If you are working to destabilize Pakistan, you pick at the sore of Kashmir, if it’s Palestine it’s easy to point at Israel, or the US as Satan — especially if you don’t want the focus to be on you.
Neither Iran nor Saudi Arabia would allow Al Qaida to take Iraq, and they might go to war for control when push comes to shove mid-country as the Shia battle the Sunni. It would be the 8 year Iran-Iraq war over again, but on a much larger scale.
With the region in chaos, oil prices high, and maritime trade interupted, what would follow?
Extreme duress would be experienced by citizens of all countries in the region from interupted food supplies and disrupted economies. There would be famine in Bangladesh and Africa again. The third world countries that have recently pulled themselves out of the ditch of extreme poverty would fall back into it from the collapsing world economy.
Other nations would excercise their expansionist options hoping to be ignored in the larger strife. Sudan would press more strenuously in Darfur, and it’s likely that Hamas and Hiz’Allah would take more shots at Israel, perhaps with Iran or Syria joining in.

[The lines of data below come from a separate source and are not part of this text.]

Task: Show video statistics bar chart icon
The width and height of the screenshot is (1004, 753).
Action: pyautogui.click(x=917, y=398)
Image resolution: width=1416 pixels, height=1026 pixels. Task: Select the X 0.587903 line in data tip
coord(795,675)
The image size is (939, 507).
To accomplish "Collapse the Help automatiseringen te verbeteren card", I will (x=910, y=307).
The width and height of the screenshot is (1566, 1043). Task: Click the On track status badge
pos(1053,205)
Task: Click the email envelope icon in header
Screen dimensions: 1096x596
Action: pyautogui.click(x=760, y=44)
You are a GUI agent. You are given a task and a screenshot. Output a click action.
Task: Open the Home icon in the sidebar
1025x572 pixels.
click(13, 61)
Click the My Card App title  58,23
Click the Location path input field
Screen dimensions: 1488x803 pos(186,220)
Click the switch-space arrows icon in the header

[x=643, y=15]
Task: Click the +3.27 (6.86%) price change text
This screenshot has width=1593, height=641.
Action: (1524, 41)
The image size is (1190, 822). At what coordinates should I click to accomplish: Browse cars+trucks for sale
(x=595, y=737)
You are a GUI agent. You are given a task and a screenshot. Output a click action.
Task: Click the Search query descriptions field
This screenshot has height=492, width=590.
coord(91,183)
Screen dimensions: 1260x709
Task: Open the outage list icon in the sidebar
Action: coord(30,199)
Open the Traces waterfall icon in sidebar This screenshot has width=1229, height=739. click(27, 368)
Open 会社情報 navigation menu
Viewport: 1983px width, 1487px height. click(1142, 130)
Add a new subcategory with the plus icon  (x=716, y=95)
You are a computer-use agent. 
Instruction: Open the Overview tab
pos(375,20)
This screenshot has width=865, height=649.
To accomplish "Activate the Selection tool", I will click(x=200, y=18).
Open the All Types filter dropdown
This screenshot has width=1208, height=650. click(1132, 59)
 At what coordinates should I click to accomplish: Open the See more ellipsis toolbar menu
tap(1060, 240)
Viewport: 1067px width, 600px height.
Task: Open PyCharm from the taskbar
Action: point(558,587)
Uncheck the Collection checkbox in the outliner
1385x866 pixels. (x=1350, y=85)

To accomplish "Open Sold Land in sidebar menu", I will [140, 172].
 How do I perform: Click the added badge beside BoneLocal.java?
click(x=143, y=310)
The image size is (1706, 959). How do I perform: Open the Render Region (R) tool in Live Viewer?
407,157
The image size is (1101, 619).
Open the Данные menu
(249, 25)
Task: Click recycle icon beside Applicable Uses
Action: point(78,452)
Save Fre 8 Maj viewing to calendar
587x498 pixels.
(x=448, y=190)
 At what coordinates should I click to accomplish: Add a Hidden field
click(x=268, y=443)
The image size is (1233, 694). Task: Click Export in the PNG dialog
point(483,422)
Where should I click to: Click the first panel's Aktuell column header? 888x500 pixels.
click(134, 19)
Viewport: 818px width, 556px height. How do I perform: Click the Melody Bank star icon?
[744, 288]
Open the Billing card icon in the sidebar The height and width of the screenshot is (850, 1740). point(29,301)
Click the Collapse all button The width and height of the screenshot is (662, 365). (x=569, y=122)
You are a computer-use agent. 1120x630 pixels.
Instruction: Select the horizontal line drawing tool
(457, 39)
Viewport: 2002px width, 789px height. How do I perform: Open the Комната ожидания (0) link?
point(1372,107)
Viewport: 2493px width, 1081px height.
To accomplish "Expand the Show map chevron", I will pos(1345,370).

Do you think there might be effects from this in Pakistan and Afghanistan?
What about Libya? What would they do? Algiers — what would happen there? Where would the Islamist states focus next? What would demands increase to? Would we see World War IV? In the chaos what would happen in North Korea? Venezuela? Bolivia? What would China and Russia do?
Now picture all of those potentials with Democrats controlling congress and the presidency. Think you can handle it liberals?
Your ascendency if even a quarter of this occurred, (and some of these scenarios are very likely,) wouldn’t last two election cycles. You would become known forever as the party who surrendered in two wars and who ushered in two genocides.
That’s why if you are a liberal partisan it’s time you came to your senses, to let things play out, to stop heeding the radicals within your party. If it was a mistake to rush to war, it would be an even greater mistake to rush out of it. Doing so will hurt all of your causes in the end and kill millions again.
Of course most democrats don’t think beyond next election cycle, so I don’t expect the logic to sway many of them.